Colin Athol Franklin, CM, FRSC is an engineer and a leading pioneer in Canada's space programme. He played a leading role in the design, construction and application of Canada's first satellite, the Alouette. His extensive work and contribution to Canadian research and industrial development activities in space-related research and manufacturing, have been a significant influence in establishing Canada as a world leader in these fields.

==Early life and education==
Colin Franklin was born in Hastings, New Zealand, in 1927. He was a Physics lecturer at Auckland University in 1952 and a member of the Scientific Defence Corps, Royal New Zealand Air Force from 1953 to 1959.

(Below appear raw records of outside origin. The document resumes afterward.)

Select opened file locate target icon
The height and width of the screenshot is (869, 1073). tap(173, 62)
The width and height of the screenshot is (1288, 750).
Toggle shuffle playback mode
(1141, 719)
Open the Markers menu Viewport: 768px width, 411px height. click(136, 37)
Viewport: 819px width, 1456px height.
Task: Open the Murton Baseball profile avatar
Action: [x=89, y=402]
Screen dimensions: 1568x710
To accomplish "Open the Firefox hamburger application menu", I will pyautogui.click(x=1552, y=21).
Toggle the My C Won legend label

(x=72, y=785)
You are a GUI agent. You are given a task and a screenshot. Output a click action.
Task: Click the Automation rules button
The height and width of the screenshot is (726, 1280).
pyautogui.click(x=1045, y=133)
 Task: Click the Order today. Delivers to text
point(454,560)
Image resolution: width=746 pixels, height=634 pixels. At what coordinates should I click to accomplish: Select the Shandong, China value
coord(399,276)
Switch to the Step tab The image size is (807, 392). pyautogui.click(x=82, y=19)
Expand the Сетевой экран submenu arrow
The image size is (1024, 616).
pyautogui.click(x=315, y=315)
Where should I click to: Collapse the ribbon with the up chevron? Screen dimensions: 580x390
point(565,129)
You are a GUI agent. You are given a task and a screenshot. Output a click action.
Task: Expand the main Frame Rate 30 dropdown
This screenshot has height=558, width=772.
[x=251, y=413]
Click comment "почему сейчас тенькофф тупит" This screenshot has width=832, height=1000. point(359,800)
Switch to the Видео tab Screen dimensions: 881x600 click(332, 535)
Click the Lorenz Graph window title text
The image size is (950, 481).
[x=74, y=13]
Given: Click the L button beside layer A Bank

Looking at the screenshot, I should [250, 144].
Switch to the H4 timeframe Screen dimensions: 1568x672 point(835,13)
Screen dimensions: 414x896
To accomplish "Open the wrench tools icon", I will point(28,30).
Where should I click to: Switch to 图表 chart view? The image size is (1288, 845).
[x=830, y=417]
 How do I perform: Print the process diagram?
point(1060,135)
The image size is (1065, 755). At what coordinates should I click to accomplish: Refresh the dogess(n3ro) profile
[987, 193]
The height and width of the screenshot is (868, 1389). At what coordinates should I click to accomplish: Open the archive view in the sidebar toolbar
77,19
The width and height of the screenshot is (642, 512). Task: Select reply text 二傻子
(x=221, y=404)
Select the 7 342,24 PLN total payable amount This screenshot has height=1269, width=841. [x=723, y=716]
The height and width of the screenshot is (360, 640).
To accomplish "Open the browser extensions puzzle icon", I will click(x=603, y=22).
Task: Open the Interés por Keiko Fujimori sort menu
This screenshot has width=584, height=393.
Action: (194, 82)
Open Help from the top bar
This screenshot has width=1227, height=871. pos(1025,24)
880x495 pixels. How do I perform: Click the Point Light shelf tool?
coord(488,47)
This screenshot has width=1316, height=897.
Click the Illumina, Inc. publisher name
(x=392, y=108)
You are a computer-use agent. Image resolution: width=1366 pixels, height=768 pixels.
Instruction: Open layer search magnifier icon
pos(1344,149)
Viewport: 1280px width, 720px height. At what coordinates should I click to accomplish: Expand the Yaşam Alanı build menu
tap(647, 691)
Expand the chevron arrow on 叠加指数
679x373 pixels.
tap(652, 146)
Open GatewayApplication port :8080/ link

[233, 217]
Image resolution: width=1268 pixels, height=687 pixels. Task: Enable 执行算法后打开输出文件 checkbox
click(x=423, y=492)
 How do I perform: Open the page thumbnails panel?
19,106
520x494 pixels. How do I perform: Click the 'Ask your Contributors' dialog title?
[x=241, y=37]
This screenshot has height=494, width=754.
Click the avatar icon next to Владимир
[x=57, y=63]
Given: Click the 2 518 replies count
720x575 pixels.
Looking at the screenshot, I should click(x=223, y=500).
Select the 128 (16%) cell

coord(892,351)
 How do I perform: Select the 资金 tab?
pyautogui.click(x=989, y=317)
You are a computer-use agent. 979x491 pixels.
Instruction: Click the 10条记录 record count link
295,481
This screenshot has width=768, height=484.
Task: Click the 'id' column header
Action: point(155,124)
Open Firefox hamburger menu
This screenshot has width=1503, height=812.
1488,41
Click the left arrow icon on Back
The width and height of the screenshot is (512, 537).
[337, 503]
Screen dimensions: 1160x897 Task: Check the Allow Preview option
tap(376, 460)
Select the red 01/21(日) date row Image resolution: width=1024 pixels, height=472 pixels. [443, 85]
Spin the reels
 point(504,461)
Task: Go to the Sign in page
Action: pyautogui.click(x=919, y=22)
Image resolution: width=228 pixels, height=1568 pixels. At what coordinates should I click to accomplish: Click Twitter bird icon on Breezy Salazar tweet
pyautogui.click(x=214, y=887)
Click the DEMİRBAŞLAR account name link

In 1953, he received an M.Sc. in Physics from the University of Auckland and in 1957 he received a Ph.D. in Electrical Engineering from the Imperial College of Science and Technology, London.

==Career==
In 1957, Colin Franklin joined the Defence Research Telecommunications Establishment (DRTE) in Ottawa. He was chief electrical engineer for Canada's first satellite, the Alouette 1, designated by the Centennial Engineering Board of Canada in January 1987 as one of the ten most outstanding achievements of Canadian engineering of the past 100 years. He was subsequently chief engineer for the ISIS series of scientific satellites and head of the Space Electronics Laboratory at DRTE.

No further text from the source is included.